▸ **Work request**: Would you transcribe the line that holds "Live 🔴 (42, 959)" and all the lines below it, through the final one, exactly and with nothing else?

▸ **Data listing**:
-- -- --
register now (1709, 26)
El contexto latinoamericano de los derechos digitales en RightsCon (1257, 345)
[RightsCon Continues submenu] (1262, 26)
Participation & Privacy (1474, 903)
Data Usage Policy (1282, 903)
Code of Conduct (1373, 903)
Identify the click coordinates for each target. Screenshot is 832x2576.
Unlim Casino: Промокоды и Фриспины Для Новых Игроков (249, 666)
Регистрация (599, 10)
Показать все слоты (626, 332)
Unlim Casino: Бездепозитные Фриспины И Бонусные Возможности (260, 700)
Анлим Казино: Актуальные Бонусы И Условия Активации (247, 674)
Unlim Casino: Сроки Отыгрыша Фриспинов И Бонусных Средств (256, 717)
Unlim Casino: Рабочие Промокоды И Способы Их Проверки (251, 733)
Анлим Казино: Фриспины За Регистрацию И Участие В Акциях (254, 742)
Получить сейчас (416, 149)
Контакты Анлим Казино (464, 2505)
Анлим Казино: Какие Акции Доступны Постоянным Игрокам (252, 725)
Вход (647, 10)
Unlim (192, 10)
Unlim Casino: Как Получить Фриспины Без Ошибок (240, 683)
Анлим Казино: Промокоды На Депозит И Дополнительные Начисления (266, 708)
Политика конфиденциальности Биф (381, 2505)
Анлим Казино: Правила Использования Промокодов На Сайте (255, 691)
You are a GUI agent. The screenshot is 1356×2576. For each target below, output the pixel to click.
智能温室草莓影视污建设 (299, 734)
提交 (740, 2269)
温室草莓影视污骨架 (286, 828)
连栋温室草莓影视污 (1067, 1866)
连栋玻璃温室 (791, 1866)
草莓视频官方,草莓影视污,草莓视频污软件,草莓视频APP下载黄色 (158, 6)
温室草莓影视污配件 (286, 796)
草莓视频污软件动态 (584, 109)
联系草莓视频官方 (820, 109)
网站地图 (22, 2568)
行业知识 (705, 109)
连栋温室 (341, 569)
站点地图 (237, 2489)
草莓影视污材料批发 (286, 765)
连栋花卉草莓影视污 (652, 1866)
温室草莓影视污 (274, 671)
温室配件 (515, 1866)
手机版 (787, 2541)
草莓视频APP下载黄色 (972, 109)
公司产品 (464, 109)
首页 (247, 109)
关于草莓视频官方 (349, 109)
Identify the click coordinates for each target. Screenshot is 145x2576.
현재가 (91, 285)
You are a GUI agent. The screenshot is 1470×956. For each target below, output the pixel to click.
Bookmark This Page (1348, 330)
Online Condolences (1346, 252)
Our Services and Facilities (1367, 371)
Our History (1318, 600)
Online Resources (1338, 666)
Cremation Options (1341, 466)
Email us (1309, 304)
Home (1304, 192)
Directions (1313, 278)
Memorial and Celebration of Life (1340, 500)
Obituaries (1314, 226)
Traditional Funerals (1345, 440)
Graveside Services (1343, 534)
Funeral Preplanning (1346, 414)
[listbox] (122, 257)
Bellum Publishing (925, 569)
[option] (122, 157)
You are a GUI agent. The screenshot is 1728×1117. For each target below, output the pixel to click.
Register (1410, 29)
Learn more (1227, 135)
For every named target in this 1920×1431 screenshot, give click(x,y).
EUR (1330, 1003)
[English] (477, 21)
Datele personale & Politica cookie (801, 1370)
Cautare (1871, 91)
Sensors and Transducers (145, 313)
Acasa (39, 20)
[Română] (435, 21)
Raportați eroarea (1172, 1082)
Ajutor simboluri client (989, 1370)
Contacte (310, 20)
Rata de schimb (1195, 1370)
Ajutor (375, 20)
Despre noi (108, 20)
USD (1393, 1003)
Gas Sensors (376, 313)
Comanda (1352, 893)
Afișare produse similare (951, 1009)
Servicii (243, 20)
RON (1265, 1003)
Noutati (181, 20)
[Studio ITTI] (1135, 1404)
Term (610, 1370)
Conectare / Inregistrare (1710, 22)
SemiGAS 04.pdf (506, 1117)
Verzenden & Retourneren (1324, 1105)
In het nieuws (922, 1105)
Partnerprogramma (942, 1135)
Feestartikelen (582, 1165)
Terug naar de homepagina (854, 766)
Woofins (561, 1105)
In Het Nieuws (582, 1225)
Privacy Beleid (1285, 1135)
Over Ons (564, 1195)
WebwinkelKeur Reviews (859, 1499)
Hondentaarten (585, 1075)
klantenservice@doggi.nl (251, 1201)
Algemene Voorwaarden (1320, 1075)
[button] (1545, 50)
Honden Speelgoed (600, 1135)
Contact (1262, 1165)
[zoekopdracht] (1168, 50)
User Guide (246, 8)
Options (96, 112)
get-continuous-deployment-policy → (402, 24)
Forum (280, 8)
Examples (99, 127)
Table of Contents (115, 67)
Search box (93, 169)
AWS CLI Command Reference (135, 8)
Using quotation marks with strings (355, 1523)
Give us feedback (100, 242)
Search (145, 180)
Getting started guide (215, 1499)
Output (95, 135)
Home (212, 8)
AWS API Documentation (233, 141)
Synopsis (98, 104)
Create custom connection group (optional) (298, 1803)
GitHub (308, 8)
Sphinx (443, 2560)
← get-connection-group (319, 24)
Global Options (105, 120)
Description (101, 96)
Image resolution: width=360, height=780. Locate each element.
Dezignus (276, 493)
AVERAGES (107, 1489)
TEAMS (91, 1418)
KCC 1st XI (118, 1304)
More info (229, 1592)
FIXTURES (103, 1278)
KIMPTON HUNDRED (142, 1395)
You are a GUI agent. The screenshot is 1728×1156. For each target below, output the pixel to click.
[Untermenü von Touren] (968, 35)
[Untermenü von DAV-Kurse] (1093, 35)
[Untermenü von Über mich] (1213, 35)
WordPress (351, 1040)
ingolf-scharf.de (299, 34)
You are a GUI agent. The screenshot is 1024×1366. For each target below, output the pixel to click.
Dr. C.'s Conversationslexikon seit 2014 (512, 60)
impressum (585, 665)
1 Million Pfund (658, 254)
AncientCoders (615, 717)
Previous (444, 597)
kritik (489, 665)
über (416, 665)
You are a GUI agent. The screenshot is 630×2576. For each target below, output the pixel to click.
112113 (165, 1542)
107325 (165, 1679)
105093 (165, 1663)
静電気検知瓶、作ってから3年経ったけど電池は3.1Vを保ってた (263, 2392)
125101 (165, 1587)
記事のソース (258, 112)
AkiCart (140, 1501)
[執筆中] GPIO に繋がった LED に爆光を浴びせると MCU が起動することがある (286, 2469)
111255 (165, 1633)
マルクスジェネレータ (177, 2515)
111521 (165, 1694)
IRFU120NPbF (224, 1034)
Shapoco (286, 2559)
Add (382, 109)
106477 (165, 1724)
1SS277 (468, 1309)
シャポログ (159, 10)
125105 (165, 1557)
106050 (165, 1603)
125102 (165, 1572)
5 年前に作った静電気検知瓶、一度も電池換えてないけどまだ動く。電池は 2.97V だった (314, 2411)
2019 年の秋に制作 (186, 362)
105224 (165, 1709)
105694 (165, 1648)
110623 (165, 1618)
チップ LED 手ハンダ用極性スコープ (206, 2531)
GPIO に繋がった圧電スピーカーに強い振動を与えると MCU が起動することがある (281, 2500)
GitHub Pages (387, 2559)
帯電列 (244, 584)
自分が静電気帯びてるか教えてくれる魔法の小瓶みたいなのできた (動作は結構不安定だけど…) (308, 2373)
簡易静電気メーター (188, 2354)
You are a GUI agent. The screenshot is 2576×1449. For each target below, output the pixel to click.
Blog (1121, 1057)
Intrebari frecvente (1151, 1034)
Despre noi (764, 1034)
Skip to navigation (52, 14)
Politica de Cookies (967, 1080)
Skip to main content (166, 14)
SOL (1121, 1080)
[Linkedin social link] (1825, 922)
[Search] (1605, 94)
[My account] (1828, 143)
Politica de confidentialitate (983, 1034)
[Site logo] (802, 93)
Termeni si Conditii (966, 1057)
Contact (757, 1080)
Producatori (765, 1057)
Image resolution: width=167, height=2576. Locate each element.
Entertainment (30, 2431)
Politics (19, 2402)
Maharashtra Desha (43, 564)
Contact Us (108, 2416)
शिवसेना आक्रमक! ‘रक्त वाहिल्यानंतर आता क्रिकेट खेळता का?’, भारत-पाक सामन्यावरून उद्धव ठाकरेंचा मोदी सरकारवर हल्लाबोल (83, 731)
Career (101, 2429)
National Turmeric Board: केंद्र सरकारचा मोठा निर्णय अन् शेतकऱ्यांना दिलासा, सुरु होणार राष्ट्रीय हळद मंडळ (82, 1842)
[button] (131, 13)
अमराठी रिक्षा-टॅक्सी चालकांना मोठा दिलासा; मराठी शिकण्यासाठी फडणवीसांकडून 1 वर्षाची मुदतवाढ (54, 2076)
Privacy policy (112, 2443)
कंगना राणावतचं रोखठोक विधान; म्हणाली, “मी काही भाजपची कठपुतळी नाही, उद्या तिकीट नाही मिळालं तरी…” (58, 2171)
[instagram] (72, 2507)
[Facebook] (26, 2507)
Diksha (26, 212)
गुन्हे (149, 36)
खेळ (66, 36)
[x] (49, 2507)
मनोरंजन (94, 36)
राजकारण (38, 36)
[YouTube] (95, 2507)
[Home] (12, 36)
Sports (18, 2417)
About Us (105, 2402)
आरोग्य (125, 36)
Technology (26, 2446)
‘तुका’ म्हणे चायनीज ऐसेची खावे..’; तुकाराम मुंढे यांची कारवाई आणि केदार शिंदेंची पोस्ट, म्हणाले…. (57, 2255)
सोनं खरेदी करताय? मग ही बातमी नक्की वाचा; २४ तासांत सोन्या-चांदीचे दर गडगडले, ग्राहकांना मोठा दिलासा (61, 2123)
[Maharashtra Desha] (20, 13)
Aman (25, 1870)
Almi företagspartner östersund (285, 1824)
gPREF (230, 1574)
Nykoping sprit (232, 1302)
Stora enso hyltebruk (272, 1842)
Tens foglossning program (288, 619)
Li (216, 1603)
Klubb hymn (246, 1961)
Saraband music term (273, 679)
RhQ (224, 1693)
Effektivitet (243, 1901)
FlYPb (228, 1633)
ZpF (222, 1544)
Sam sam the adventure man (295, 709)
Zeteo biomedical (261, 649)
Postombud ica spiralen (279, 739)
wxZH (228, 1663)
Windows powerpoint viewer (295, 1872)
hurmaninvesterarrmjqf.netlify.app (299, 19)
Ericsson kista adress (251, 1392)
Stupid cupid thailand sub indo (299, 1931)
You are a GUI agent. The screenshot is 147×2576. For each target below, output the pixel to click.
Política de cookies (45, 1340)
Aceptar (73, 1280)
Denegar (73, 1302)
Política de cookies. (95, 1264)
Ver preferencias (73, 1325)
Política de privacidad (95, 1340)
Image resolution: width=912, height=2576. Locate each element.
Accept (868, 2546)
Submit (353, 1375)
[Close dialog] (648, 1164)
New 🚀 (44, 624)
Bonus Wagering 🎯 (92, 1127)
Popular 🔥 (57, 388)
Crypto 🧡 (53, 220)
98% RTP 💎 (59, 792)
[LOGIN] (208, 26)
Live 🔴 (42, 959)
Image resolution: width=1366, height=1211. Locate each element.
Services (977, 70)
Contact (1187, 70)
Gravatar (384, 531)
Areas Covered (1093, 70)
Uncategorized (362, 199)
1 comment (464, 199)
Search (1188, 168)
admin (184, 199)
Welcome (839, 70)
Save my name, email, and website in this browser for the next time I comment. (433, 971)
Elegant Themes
-- -- --
▸ **Finished task**:
Live 🔴 (42, 959)
Image resolution: width=1366, height=1211. Locate each element.
Services (977, 70)
Contact (1187, 70)
Gravatar (384, 531)
Areas Covered (1093, 70)
Uncategorized (362, 199)
1 comment (464, 199)
Search (1188, 168)
admin (184, 199)
Welcome (839, 70)
Save my name, email, and website in this browser for the next time I comment. (433, 971)
Elegant Themes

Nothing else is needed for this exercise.